**Stored rows**
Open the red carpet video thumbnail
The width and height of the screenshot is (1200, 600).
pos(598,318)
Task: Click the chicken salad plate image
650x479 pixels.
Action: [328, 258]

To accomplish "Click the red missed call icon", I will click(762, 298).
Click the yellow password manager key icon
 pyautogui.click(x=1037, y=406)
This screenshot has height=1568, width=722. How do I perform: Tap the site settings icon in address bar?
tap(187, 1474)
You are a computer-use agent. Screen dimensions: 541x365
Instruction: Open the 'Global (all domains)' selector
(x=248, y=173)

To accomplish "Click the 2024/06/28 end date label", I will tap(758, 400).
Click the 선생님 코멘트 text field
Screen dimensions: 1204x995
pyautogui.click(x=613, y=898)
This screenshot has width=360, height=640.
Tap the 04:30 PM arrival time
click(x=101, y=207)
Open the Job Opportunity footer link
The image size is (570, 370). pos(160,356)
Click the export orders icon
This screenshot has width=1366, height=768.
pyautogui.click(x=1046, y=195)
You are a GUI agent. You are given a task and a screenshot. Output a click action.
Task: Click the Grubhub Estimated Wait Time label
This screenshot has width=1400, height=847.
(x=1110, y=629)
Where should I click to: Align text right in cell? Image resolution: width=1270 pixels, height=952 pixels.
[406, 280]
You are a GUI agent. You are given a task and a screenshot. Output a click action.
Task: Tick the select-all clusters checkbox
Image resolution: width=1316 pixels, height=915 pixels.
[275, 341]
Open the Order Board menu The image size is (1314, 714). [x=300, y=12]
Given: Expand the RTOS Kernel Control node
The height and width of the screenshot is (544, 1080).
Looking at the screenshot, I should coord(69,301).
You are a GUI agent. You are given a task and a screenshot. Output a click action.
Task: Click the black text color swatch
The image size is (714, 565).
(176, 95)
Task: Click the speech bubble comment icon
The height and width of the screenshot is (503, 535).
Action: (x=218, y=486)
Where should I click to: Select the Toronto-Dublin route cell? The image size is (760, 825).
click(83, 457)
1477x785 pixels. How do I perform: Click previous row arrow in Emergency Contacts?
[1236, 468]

**Directions**
Swap every "icon" in the rows above for "button" and write all the lines out again, leaving everything else unchanged.

**Solution**
Open the red carpet video thumbnail
The width and height of the screenshot is (1200, 600).
pos(598,318)
Task: Click the chicken salad plate image
650x479 pixels.
Action: [328, 258]

To accomplish "Click the red missed call button", I will click(762, 298).
Click the yellow password manager key button
 pyautogui.click(x=1037, y=406)
This screenshot has height=1568, width=722. How do I perform: Tap the site settings button in address bar?
tap(187, 1474)
You are a computer-use agent. Screen dimensions: 541x365
Instruction: Open the 'Global (all domains)' selector
(x=248, y=173)

To accomplish "Click the 2024/06/28 end date label", I will tap(758, 400).
Click the 선생님 코멘트 text field
Screen dimensions: 1204x995
pyautogui.click(x=613, y=898)
This screenshot has width=360, height=640.
Tap the 04:30 PM arrival time
click(x=101, y=207)
Open the Job Opportunity footer link
The image size is (570, 370). pos(160,356)
Click the export orders button
This screenshot has width=1366, height=768.
pyautogui.click(x=1046, y=195)
You are a GUI agent. You are given a task and a screenshot. Output a click action.
Task: Click the Grubhub Estimated Wait Time label
This screenshot has width=1400, height=847.
(x=1110, y=629)
Where should I click to: Align text right in cell? Image resolution: width=1270 pixels, height=952 pixels.
[406, 280]
You are a GUI agent. You are given a task and a screenshot. Output a click action.
Task: Tick the select-all clusters checkbox
Image resolution: width=1316 pixels, height=915 pixels.
[275, 341]
Open the Order Board menu The image size is (1314, 714). [x=300, y=12]
Given: Expand the RTOS Kernel Control node
The height and width of the screenshot is (544, 1080).
Looking at the screenshot, I should coord(69,301).
You are a GUI agent. You are given a task and a screenshot. Output a click action.
Task: Click the black text color swatch
The image size is (714, 565).
(176, 95)
Task: Click the speech bubble comment button
The height and width of the screenshot is (503, 535).
Action: (x=218, y=486)
Where should I click to: Select the Toronto-Dublin route cell? The image size is (760, 825).
click(83, 457)
1477x785 pixels. How do I perform: Click previous row arrow in Emergency Contacts?
[1236, 468]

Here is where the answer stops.